1.4 A.4 Convergence to demonstration

By replacing error as \(\dot{e} = f_k - \dot{x}_d\), and the definition of \(\dot{x}_d\) in Eq. (25), and \(\delta _{kl} = \sum \limits _{i \ne k,l} b_i f_i \), we have

$$\begin{aligned} \epsilon ^{-1} \varDelta \dot{b}_{kl}= & {} 2 (f_k - \dot{x}_d)^T (f_k - f_l) + (2b_k-1)|f_k|^2 + (1-2b_l)|f_l|^2\nonumber \\= & {} 2 ( (1-b_k)f_k - b_l f_l - \sum \limits _{i\ne k,l} b_i f_i )^T (f_k - f_l) \nonumber \\+ & {} (2b_k-1)|f_k|^2 + (1-2b_l)|f_l|^2\nonumber \\= & {} |f_k|^2 + |f_l|^2 - 2 (1+b_l-b_k)f_k^Tf_l - 2 \delta _{kl}^T (f_k - f_l)\nonumber \\= & {} |f_k - (f_l + \delta _{kl})|^2 - 2(b_1 - b_k) f_k^T f_l - \delta _{kl}^2\nonumber \\ \end{aligned}$$
(32)

To have a convergence to \(b_k=1\), it required to have \(\varDelta \dot{b}_{kl} >0\), therefore:

$$\begin{aligned} {[}f_k - (f_l + \delta _{kl})]^2 > 2(b_1 - b_k) f_k^T f_l + \delta _{kl}^2 \end{aligned}$$
(33)

1.5 A.5 Convergence in the autonomous condition

In the absence of human perturbations on the real velocity (i.e., \(F_h =0\) in Eq. 3), and with the assumption of perfect tracking (i.e., \(\dot{e}=0\)), Eq. (25) can be simplified to

$$\begin{aligned} \epsilon ^{-1} \varDelta \dot{b}_{kl} = (2b_k-1)|f_k|^2 + (1-2b_l) |f_l|^2 \end{aligned}$$
(34)

In this case, when the belief of the dominant task (\(b_k\)) is bigger than 0.5, one can make sure that all other beliefs are less than 0.5 (since \(\sum b_i =1\)), therefore the terms of the right-hand-side are positive, and consequently, \(\varDelta \dot{b}_{kl} >0\).
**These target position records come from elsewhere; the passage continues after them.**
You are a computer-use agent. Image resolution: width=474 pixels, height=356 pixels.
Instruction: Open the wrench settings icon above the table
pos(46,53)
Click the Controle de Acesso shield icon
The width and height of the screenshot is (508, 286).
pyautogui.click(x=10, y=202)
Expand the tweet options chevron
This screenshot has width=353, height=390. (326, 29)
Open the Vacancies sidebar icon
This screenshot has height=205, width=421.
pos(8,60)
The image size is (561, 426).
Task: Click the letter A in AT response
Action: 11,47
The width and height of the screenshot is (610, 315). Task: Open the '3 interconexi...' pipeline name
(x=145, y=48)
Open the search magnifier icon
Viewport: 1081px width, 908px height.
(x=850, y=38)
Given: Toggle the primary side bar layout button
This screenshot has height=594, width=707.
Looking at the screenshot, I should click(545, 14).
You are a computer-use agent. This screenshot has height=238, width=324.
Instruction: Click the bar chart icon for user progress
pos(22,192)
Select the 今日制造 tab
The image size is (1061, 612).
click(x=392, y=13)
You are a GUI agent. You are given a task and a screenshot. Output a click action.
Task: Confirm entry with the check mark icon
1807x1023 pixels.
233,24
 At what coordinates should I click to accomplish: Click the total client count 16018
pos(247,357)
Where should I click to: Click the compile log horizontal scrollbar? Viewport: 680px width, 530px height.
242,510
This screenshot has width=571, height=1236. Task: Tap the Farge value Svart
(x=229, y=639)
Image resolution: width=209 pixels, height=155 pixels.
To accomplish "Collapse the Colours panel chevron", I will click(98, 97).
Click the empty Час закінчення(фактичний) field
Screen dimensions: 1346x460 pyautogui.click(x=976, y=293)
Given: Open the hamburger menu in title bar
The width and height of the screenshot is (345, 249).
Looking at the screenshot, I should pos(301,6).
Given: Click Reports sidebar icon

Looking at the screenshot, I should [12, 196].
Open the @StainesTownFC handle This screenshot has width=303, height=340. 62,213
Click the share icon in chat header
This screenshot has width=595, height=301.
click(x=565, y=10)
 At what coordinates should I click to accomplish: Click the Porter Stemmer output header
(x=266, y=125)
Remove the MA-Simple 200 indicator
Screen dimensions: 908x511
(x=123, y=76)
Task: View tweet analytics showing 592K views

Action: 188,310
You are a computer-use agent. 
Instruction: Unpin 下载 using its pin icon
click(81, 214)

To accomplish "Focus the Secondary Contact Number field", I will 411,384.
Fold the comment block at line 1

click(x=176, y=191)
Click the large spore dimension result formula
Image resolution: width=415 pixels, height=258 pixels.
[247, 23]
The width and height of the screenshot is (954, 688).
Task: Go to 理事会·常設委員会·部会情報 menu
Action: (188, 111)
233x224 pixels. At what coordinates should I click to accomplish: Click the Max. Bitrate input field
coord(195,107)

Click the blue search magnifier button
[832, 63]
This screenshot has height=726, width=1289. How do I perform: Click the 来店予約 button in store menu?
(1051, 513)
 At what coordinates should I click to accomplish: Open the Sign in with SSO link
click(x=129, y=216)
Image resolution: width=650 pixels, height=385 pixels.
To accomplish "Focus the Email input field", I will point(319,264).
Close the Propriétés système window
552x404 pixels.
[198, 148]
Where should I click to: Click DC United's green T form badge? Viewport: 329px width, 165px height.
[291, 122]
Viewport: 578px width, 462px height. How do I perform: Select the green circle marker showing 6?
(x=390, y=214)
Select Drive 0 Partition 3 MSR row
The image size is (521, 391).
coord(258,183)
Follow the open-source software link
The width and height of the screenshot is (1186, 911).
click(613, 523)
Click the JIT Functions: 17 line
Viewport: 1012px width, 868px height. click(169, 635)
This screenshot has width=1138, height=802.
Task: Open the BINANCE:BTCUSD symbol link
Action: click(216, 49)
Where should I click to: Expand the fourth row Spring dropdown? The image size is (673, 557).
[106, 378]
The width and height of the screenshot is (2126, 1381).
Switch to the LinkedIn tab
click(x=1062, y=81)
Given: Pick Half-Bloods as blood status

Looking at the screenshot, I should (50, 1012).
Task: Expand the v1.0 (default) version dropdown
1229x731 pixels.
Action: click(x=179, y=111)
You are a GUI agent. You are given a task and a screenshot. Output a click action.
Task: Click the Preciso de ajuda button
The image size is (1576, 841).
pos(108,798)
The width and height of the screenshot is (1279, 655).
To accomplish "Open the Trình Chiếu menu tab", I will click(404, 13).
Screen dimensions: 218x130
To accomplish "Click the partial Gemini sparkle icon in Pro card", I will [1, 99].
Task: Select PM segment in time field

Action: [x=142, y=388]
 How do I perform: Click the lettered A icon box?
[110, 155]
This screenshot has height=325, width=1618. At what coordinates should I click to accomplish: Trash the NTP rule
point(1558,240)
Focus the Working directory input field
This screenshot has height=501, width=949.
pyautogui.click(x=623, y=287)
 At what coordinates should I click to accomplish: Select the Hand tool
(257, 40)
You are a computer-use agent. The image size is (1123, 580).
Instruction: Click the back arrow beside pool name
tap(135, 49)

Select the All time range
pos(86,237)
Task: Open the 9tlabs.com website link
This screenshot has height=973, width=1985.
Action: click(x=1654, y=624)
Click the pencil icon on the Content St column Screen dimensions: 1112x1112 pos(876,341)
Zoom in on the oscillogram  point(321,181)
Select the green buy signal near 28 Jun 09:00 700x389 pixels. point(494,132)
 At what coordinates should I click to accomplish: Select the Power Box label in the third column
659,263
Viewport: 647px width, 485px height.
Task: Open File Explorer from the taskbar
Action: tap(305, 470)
This means that the difference between \(b_k\) and \(b_l\) increase over time until the saturation points of \(b_k=1\) and \(b_l=0\). Assuming \(|f|^2=min(|f_k|^2,|f_l|^2)\), we have

$$\begin{aligned} \epsilon ^{-1} \varDelta \dot{b}_{kl} > (2b_k-1) |f|^2 + (1-2b_l) |f|^2 = 2 \varDelta b_{kl} |f|^2 \end{aligned}$$
(35)

which shows that the beliefs converge exponentially with rate of \(2\epsilon |f|^2\). By assuming \(b_k+b_l=1\), we have \(\varDelta {b}_{kl} = 2b_k-1\) which changes Eq.(35) to

$$\begin{aligned} \dot{b}_k \simeq 2\epsilon |f|^2 (b_k - 0.5) \end{aligned}$$
(36)

The solution to this equation is

$$\begin{aligned} {b}_k(t) \simeq 0.5 + (b_k(0) - 0.5) exp(2\epsilon |f|^2 t) \end{aligned}$$
(37)

Therefore the convergence time \(b_k(T_{auto})=1\) is

$$\begin{aligned} T_{auto} \simeq log(\frac{0.5}{b_k(0)-0.5})/(2 \epsilon |f|^2) \end{aligned}$$
(38)

Moreover, in Eq. (35), the particular case of two tasks with equal beliefs (\(b_k=b_l=0.5\)) is an unstable equilibrium point for the adaptation where the system generate motions based on \(0.5 (f_k+f_l)\). Therefore, the adaptation in the autonomous condition is only guaranteed if there is a task with \(b_i>0.5\) which requires the human supervision to ensure that the robot received enough demonstrations before retracting from the physical interaction; e.g., the human retracts only if he/she is confident that the robot switched to the indented task.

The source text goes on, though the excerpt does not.